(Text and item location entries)

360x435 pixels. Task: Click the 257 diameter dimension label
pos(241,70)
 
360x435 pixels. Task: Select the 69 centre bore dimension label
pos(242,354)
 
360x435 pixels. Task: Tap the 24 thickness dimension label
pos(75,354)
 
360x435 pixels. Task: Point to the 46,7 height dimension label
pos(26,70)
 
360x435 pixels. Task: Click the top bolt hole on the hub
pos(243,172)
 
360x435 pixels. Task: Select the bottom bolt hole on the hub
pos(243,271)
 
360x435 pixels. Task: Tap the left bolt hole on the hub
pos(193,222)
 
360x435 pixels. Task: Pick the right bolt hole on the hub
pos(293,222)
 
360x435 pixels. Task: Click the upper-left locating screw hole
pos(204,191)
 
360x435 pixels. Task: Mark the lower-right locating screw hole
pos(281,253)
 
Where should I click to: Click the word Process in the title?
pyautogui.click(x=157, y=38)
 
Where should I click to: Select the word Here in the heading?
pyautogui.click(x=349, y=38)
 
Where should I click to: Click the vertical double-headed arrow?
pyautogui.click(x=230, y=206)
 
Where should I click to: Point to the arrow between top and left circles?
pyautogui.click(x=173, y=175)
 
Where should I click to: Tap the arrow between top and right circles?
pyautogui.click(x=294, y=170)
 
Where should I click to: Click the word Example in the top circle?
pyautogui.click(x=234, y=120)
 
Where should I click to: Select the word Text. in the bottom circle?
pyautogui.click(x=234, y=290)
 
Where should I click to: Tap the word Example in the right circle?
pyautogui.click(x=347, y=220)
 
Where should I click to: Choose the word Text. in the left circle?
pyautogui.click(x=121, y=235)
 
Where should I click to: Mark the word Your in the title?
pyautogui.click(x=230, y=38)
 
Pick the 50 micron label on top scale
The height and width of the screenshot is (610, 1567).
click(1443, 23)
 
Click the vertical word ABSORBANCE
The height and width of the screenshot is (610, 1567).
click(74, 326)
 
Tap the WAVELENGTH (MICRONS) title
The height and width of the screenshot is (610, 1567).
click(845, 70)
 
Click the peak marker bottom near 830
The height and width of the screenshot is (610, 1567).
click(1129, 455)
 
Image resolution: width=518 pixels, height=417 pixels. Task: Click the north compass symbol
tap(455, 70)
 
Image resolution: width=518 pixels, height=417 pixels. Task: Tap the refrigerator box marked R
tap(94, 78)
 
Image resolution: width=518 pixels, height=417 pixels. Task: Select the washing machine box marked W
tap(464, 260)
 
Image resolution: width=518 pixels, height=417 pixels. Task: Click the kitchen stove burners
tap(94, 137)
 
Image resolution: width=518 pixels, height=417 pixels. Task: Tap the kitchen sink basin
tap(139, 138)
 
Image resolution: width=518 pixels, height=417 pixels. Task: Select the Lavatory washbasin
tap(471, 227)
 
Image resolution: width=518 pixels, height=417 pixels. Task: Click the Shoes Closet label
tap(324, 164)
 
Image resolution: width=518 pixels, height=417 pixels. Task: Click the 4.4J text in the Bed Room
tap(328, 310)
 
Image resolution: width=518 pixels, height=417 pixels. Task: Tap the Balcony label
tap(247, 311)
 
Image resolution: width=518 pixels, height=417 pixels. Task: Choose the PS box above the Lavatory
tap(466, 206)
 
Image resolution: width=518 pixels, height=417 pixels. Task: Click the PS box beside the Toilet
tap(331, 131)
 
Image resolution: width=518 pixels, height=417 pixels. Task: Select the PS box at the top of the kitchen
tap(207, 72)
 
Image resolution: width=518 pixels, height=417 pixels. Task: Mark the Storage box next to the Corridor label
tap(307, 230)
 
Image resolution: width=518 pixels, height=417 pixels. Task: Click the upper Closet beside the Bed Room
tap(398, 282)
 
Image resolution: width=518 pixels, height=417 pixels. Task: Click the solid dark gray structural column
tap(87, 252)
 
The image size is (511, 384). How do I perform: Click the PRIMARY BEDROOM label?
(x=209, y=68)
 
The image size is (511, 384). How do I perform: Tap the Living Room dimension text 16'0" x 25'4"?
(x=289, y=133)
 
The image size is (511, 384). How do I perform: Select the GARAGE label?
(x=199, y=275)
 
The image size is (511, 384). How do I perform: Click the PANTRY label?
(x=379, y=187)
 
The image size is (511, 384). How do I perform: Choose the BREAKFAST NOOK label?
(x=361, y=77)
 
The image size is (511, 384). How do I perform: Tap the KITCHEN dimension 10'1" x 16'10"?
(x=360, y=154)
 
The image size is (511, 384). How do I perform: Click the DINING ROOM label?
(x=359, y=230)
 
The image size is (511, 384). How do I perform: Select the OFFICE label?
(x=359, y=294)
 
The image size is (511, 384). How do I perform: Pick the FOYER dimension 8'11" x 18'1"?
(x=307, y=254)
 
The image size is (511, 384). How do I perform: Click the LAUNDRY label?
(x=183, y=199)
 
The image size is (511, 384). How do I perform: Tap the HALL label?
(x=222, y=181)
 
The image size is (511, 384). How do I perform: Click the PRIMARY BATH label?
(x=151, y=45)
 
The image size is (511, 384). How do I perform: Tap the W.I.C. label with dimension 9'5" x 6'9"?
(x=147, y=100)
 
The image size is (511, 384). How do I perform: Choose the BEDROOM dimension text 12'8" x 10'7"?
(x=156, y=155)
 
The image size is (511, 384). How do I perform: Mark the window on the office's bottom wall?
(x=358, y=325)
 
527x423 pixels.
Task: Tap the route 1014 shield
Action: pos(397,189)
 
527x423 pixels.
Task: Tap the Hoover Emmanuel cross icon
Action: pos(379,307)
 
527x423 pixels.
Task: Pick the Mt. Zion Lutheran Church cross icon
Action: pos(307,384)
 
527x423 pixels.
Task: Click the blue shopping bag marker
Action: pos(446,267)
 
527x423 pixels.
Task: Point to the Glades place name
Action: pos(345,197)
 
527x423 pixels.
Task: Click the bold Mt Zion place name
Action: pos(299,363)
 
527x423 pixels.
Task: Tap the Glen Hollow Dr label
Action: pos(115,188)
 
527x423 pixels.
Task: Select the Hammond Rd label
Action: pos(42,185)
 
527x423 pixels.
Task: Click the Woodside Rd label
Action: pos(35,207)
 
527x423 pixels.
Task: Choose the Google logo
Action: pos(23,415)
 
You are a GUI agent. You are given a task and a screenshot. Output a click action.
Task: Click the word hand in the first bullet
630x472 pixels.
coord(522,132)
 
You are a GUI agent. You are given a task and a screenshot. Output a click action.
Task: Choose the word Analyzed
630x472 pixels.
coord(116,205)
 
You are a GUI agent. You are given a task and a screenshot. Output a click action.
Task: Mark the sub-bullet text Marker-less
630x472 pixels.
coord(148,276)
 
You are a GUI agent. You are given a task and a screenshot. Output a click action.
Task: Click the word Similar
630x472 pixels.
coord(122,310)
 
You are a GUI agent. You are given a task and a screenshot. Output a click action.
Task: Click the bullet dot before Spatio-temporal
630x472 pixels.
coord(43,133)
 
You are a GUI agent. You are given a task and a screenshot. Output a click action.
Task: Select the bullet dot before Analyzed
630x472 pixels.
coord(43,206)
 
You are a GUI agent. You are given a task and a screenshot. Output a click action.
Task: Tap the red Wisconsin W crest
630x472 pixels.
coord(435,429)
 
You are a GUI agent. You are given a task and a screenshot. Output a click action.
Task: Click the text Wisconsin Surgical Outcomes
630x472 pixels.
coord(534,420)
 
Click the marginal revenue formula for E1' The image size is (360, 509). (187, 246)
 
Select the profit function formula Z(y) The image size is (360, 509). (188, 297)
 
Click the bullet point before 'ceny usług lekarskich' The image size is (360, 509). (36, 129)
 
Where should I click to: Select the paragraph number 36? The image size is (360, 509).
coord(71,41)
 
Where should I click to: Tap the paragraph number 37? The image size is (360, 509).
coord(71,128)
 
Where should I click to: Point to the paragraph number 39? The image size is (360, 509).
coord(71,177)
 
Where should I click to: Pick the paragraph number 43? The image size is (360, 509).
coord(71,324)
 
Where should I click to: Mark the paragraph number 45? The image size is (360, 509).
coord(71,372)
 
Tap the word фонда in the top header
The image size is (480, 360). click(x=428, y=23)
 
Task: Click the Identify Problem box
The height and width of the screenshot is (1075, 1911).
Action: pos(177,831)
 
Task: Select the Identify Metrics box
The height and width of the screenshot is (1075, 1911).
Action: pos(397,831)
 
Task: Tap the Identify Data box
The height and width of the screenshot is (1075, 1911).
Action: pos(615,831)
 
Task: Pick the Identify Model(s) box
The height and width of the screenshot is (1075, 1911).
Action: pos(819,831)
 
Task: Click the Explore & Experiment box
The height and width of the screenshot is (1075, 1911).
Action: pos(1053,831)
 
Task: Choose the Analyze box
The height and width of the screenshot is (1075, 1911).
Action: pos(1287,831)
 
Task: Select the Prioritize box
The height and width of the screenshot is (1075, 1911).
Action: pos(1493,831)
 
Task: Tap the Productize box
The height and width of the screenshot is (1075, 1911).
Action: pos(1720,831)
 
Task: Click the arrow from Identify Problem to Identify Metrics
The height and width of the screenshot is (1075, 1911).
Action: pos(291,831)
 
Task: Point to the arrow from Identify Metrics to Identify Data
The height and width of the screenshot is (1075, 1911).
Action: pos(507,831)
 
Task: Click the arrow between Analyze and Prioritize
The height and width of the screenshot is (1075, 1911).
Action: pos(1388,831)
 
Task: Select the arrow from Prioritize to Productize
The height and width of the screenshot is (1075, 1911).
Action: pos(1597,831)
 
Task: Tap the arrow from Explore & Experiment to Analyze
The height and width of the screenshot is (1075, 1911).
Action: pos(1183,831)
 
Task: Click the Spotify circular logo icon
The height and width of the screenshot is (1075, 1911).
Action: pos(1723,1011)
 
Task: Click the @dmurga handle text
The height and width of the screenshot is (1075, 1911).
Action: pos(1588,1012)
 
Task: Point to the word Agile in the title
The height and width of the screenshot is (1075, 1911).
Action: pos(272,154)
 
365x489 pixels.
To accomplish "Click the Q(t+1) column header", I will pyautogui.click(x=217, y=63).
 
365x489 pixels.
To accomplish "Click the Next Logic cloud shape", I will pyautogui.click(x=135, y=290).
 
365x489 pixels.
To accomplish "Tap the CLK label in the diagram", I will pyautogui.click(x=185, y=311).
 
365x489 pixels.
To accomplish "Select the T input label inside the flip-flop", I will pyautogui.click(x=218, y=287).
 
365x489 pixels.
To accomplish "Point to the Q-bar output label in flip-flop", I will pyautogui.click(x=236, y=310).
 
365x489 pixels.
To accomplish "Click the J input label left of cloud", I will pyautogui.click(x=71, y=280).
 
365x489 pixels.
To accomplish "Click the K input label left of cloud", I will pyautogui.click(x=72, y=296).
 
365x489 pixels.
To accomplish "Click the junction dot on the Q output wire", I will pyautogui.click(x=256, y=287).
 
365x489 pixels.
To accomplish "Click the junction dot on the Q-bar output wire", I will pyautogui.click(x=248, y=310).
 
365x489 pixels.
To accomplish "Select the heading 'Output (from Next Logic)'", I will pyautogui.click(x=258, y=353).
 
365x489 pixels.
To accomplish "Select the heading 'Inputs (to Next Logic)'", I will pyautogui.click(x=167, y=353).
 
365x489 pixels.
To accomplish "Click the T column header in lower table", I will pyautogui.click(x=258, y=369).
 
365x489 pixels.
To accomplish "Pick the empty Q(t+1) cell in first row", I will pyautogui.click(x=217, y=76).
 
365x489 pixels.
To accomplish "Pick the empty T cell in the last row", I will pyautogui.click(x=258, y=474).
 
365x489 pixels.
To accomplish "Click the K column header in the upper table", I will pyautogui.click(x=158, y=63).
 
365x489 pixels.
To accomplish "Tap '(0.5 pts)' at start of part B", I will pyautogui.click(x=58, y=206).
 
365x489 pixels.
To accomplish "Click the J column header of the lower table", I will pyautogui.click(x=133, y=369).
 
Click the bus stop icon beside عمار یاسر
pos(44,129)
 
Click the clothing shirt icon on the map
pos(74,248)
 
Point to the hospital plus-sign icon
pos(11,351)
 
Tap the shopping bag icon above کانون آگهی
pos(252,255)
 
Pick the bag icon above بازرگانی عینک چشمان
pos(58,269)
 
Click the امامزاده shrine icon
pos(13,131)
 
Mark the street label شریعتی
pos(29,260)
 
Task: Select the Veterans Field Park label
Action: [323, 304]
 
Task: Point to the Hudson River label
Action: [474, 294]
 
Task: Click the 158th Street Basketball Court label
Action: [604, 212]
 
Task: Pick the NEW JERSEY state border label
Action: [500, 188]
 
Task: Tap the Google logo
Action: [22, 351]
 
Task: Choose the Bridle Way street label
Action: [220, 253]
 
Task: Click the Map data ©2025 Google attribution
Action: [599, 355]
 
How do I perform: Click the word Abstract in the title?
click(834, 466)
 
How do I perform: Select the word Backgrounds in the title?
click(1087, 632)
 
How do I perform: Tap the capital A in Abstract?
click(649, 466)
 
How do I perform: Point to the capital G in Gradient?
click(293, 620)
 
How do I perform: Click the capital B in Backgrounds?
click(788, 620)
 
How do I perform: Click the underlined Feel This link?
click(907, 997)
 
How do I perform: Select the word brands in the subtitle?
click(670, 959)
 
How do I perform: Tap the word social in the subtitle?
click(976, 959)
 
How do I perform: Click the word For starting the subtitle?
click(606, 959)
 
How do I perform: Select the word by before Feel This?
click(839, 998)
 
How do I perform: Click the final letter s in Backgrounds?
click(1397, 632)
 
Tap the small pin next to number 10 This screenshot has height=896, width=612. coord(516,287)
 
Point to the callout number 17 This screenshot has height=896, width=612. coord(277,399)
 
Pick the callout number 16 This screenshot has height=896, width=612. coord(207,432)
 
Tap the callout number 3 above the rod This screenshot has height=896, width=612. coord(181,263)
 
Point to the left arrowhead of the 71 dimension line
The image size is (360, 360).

EXERCISE REQUIREMENTS: Express the records above as a Markdown table with columns n and Line, one row per line and blank lines omitted. Start from the beginning of the records and continue through the line containing "pyautogui.click(x=157, y=38)".

WRITTEN RESPONSE:
| n | Line |
|---|---|
| 1 | 360x435 pixels. Task: Click the 257 diameter dimension label |
| 2 | pos(241,70) |
| 3 | 360x435 pixels. Task: Select the 69 centre bore dimension label |
| 4 | pos(242,354) |
| 5 | 360x435 pixels. Task: Tap the 24 thickness dimension label |
| 6 | pos(75,354) |
| 7 | 360x435 pixels. Task: Point to the 46,7 height dimension label |
| 8 | pos(26,70) |
| 9 | 360x435 pixels. Task: Click the top bolt hole on the hub |
| 10 | pos(243,172) |
| 11 | 360x435 pixels. Task: Select the bottom bolt hole on the hub |
| 12 | pos(243,271) |
| 13 | 360x435 pixels. Task: Tap the left bolt hole on the hub |
| 14 | pos(193,222) |
| 15 | 360x435 pixels. Task: Pick the right bolt hole on the hub |
| 16 | pos(293,222) |
| 17 | 360x435 pixels. Task: Click the upper-left locating screw hole |
| 18 | pos(204,191) |
| 19 | 360x435 pixels. Task: Mark the lower-right locating screw hole |
| 20 | pos(281,253) |
| 21 | Where should I click to: Click the word Process in the title? |
| 22 | pyautogui.click(x=157, y=38) |